July 24 - King Of The Rings and Photos

Paul Belard’s 250-page photo-journal ‘The King of the Rings Volume 1’ has been published. This release by the Danish Memphis Mansion is a re-issue of Belard's self-published edition, released through Linden Press in the U.S..

From the press- release:

Elvis liked expensive things: cars, motorcycles, clothes, and jewelry. His jewels befitted a king. He wore sumptuous pendants hung on heavy gold chains; huge and lavish rings set with rubies, sapphires, lapis lazuli, and emeralds; bracelets of gold and precious gems. Like Elvis himself, they were at times dazzlingly tasteful and beautiful, and at other times flashy and ostentatious. Occasionally, he would design the jewels himself, such as the famous TCB – Taking Care of Business – pendant and ring.

He loved to give his possessions away to people close to him, as well as to complete strangers. The value of the item was of no concern to him. An expensive horseshoe ring was designed by Memphis jeweller Lowell Hayes, specifically for Elvis to wear on stage during his televised Aloha from Hawaii performance in 1973. Elvis gave the ring away a few years later. It eventually sold at auction in 2017 for $204,800.
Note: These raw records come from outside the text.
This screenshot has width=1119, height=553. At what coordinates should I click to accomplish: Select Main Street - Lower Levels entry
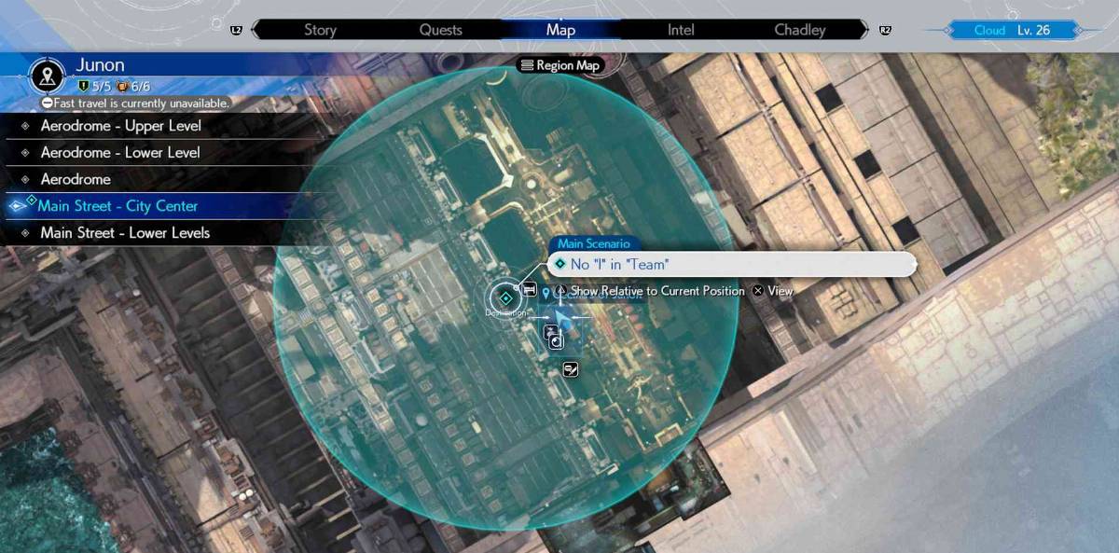pos(124,233)
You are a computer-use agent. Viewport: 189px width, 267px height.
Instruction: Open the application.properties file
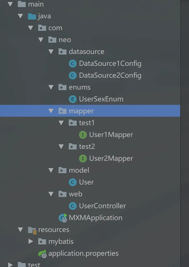(x=83, y=253)

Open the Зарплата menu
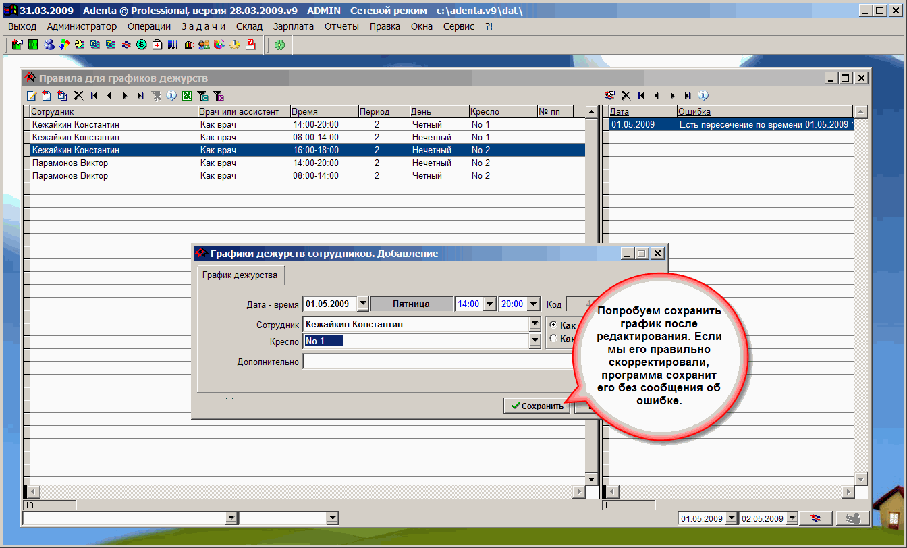294,26
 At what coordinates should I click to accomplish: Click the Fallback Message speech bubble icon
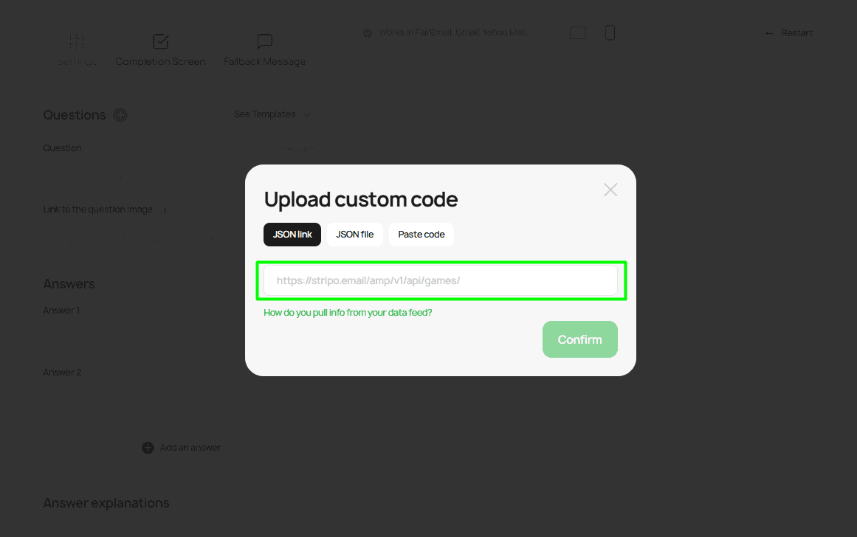[264, 41]
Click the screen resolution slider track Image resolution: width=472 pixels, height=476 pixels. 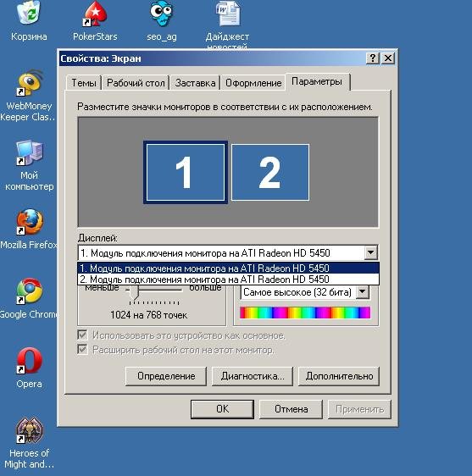pyautogui.click(x=154, y=290)
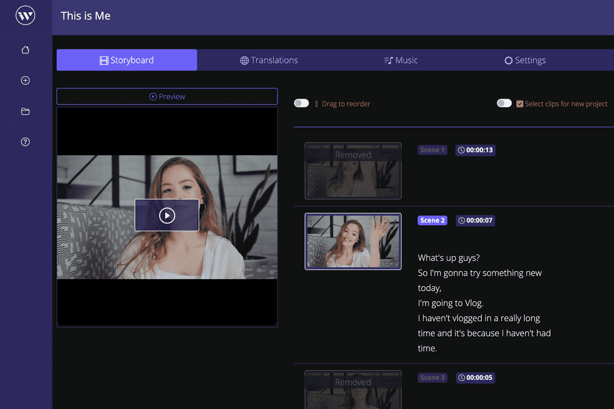Open the projects folder icon
This screenshot has height=409, width=614.
(x=26, y=110)
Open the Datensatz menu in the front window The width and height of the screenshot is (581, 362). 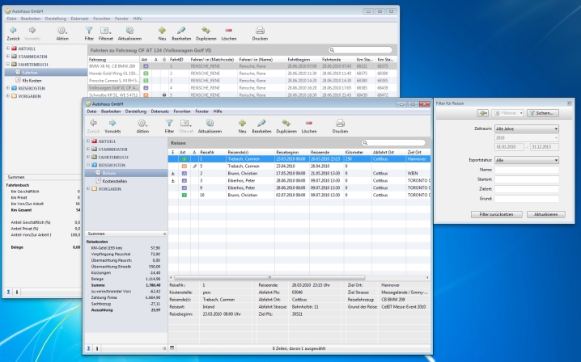[159, 110]
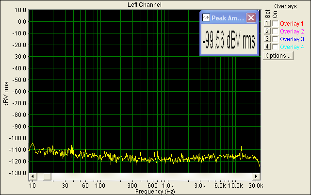
Task: Toggle the Overlay 4 checkbox
Action: point(275,47)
I always wondered why Elvis was giving away so many of his things? Yes, he was rich. He had everything he could want. But plenty of well-to-do people do not give anything away. As a matter of fact, for some enough is never enough. So I remained puzzled. Then I read a book by David Brooks, a journalist and columnist for the New York Times. He offered the thought that happiness that comes from accumulation is fleeting. But but there is another emotion, he calls it joy, that comes from helping others. He writes: “Happiness comes from accomplishments; joy comes from offering gifts. Happiness fades; we get used to the things that used to make us happy. Joy doesn’t fade. To live with joy is to live with wonder, gratitude and hope.”

The singer Robert Goulet described Elvis’ penchant for generosity: “I remember once we sat together backstage for two hours. And he was a charming, delightful man. And at one point I said, “That’s a beautiful ring you have there.” He said “You like it?” I said, “It’s beautiful!” He took it off his hand and put it on mine. He gave me his ring.”
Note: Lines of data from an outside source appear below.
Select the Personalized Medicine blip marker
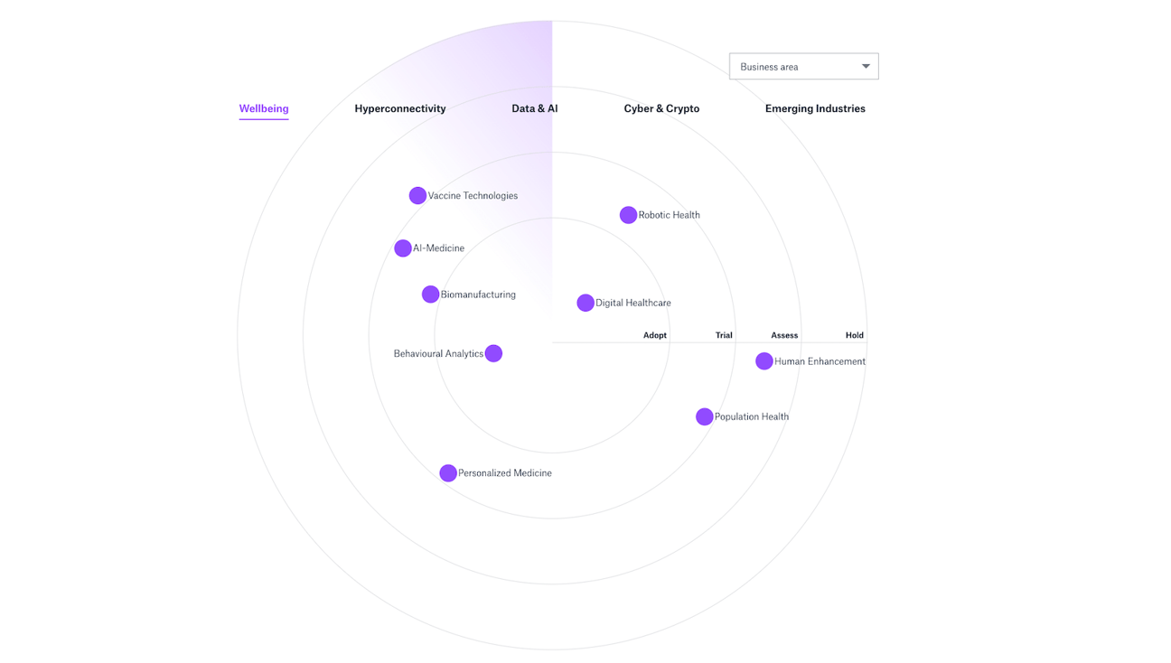This screenshot has height=663, width=1171. [448, 472]
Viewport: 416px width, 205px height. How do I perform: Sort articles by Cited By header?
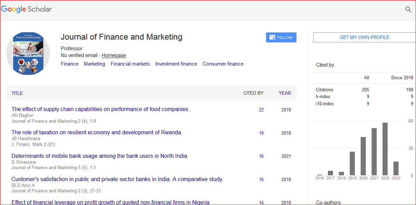click(253, 93)
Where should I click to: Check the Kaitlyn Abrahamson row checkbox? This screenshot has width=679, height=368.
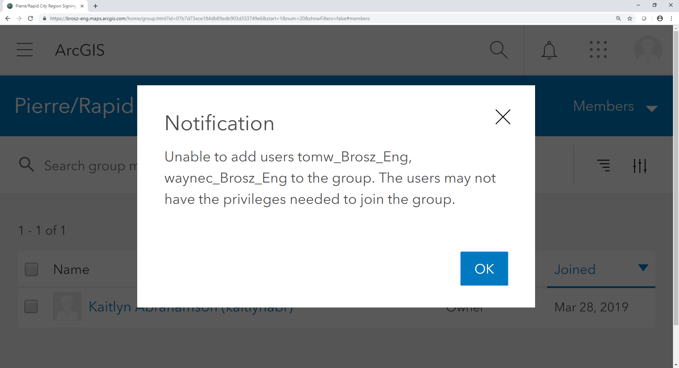point(31,306)
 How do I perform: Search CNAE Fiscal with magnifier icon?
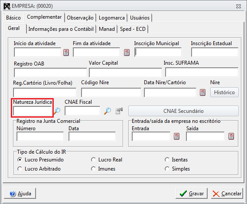point(107,111)
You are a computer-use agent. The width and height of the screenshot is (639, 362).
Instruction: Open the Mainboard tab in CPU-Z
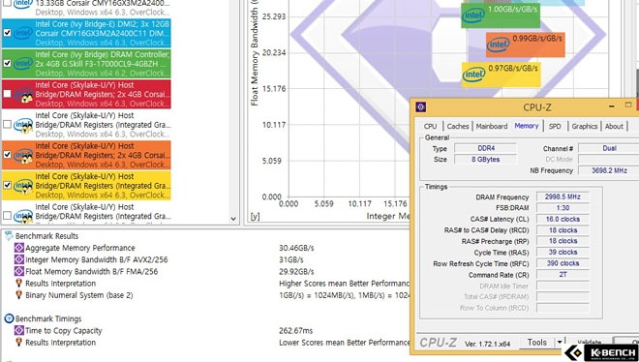[x=492, y=126]
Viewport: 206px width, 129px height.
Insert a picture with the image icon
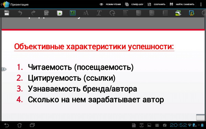point(178,13)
The book is available from the Memphis Mansion >>> on-line shop.

Read the review of the first edition >>> here


Elvis and the Birth of the Cover Art

Here is the updated cover-art of Alfred Wertheimers classic 2013 book 'Elvis and the Birth of Rock and Roll'. The book is due for release September 9, 2021. 

Synopsis:

Elvis who? was photographer Alfred Wertheimer's response when, in early 1956, an RCA Victor publicist asked him to photograph an up-and-coming crooner from Memphis. Little did Wertheimer know that this would be the job of his life: just 21 years old, Elvis Presley was-as we now know-about to become a legend. 


Trailing Presley like a shadow, Wertheimer took nearly 3,000 photographs of Presley that year, creating a penetrating portrait of a man poised on the brink of superstardom. Extraordinary in its intimacy and unparalleled in its scope, Wertheimer's Elvis project immortalized a young man in the very process of making history. 
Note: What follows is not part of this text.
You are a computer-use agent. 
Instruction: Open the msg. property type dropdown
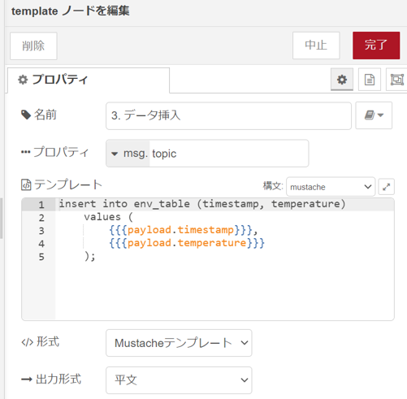[x=128, y=154]
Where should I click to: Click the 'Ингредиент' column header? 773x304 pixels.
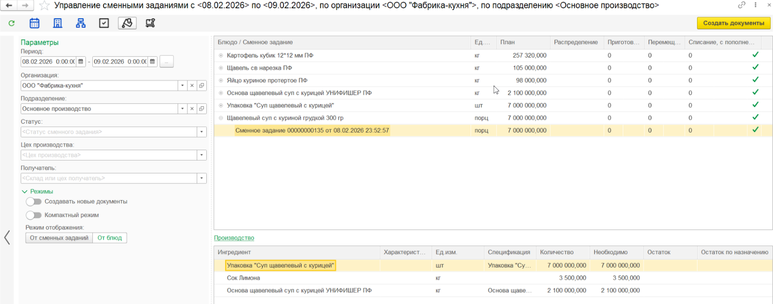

Now available as a Taschen standard edition, 'Elvis and the Birth of Rock and Roll' collects Wertheimer's most remarkable Elvis shots from that magical year, along with a selection of his historic 1958 pictures of the star being shipped off to an army base in Germany. Each chapter is illustrated with a poster by Hatch Show Print, one of the oldest letterpress print shops in America, which created many early Elvis posters in the 1950s.


Leaving the Building


The 352-page hardback book 'Leaving the Building: The Lucrative Afterlife of Music Estates' by Dr. Eamonn Forde is due for release from Omnibus Press on August 19, 2021. 


Synopsis: When a musician dies, it is rarely the end of their story.


While death can propel megastars to even further success, artists overlooked in their lifetime might also find a new type of fame. But a badly timed move or the wrong deal can see the artist die all over again. Colonel Tom Parker, the former carnival huckster, understood this high-wire act implicitly and the posthumous career of Elvis Presley has provided a template for everyone else.


Estates have two jobs: keeping the artist’s name alive and ensuring they continue to make money. These can sometimes be compatible goals, but often they spark a tension that is unique in the music business.


Drawing on interviews with those running music estates as well as music lawyers, record company executives and archivists, Leaving the Building reveals how the music industry is constantly striving to perfect the business of death.



A Fan's Dream

Josh Roberts published his 51-page paperback book 'My Dream: A Story About My Dream Holiday To Graceland'. 


Synopsis: A fan sees his dream fulfilled going on his dream holiday to Memphis.